* **Exercise prompt**: Instruction for the entries that follow: retype exactly the lines from the line with "Click the Sankaを検索" to the line with "Given: Open the help question mark icon", both included, and omit all others.

+++ Dataset entries

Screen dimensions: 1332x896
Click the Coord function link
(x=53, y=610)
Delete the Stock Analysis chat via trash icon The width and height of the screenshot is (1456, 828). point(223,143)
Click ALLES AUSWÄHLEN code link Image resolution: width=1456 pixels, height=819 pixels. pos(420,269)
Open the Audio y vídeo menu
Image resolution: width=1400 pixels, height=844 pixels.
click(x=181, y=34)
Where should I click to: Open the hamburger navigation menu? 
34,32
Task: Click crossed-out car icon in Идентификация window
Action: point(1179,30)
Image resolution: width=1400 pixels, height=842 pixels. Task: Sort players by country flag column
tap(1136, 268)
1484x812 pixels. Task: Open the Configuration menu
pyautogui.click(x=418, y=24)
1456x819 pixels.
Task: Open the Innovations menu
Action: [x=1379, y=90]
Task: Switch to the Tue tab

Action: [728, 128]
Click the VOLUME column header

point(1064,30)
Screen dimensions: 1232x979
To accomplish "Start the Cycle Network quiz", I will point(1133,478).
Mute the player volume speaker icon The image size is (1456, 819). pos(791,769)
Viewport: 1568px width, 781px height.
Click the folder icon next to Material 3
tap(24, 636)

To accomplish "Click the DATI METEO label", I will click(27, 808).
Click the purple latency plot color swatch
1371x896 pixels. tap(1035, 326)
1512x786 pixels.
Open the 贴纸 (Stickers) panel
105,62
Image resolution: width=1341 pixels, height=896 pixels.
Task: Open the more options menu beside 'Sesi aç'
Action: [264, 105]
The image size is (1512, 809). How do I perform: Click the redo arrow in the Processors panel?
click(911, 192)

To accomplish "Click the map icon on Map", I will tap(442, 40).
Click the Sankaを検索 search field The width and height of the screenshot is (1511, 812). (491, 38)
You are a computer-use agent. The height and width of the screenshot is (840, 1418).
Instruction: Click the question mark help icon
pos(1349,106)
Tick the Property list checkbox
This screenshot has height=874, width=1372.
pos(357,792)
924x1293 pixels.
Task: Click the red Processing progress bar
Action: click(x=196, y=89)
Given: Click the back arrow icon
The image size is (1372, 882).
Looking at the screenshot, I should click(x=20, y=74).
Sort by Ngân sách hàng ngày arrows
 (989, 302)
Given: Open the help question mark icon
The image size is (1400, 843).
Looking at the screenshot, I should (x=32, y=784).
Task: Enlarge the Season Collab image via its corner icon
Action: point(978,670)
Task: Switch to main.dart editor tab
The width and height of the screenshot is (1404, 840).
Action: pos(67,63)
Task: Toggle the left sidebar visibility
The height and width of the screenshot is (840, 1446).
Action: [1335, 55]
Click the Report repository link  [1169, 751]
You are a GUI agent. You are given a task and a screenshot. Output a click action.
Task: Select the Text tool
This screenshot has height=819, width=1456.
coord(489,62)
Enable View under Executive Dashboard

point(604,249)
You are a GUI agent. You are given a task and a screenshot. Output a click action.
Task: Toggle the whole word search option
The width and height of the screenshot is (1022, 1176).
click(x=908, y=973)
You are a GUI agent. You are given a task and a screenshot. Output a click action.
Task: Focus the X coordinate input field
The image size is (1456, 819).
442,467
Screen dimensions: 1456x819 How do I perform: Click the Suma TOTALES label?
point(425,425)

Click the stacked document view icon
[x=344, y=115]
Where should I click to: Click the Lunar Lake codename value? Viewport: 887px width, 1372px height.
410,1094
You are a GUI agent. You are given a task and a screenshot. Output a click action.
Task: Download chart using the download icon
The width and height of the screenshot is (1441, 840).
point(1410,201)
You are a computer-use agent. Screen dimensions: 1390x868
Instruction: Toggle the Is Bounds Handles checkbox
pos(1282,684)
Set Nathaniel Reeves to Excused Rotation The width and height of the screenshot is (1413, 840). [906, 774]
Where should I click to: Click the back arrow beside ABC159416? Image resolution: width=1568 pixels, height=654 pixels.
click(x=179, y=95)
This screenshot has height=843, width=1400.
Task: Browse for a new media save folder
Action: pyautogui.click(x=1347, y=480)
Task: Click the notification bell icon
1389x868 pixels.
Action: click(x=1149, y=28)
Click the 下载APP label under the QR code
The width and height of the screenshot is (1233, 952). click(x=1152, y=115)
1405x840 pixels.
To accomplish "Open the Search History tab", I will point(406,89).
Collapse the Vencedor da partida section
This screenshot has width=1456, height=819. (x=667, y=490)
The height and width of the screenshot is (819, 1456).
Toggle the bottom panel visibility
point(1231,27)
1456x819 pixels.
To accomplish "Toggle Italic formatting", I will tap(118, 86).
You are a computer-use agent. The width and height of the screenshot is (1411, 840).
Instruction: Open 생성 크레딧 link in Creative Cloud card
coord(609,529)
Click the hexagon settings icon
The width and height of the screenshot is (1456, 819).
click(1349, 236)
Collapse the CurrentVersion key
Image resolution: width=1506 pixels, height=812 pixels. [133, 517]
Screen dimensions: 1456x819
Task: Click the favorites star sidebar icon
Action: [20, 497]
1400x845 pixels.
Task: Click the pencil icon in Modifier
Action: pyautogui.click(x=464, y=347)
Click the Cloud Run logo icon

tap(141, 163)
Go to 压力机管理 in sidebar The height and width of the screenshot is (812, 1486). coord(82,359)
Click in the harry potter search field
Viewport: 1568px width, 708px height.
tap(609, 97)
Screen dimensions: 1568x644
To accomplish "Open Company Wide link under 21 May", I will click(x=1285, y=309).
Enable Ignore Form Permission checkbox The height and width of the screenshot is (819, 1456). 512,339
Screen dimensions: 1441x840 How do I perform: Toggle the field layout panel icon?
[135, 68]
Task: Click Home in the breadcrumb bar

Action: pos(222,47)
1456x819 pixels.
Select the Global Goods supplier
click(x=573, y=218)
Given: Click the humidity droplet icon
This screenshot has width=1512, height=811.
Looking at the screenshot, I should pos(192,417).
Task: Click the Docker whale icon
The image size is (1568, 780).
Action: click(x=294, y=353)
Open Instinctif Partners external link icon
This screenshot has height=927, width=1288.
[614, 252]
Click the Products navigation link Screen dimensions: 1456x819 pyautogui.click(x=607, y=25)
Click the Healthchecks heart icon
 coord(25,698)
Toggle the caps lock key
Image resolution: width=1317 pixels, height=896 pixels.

++++++

* **Written answer**:
Click the Sankaを検索 search field The width and height of the screenshot is (1511, 812). (491, 38)
You are a computer-use agent. The height and width of the screenshot is (840, 1418).
Instruction: Click the question mark help icon
pos(1349,106)
Tick the Property list checkbox
This screenshot has height=874, width=1372.
pos(357,792)
924x1293 pixels.
Task: Click the red Processing progress bar
Action: click(x=196, y=89)
Given: Click the back arrow icon
The image size is (1372, 882).
Looking at the screenshot, I should click(x=20, y=74).
Sort by Ngân sách hàng ngày arrows
 (989, 302)
Given: Open the help question mark icon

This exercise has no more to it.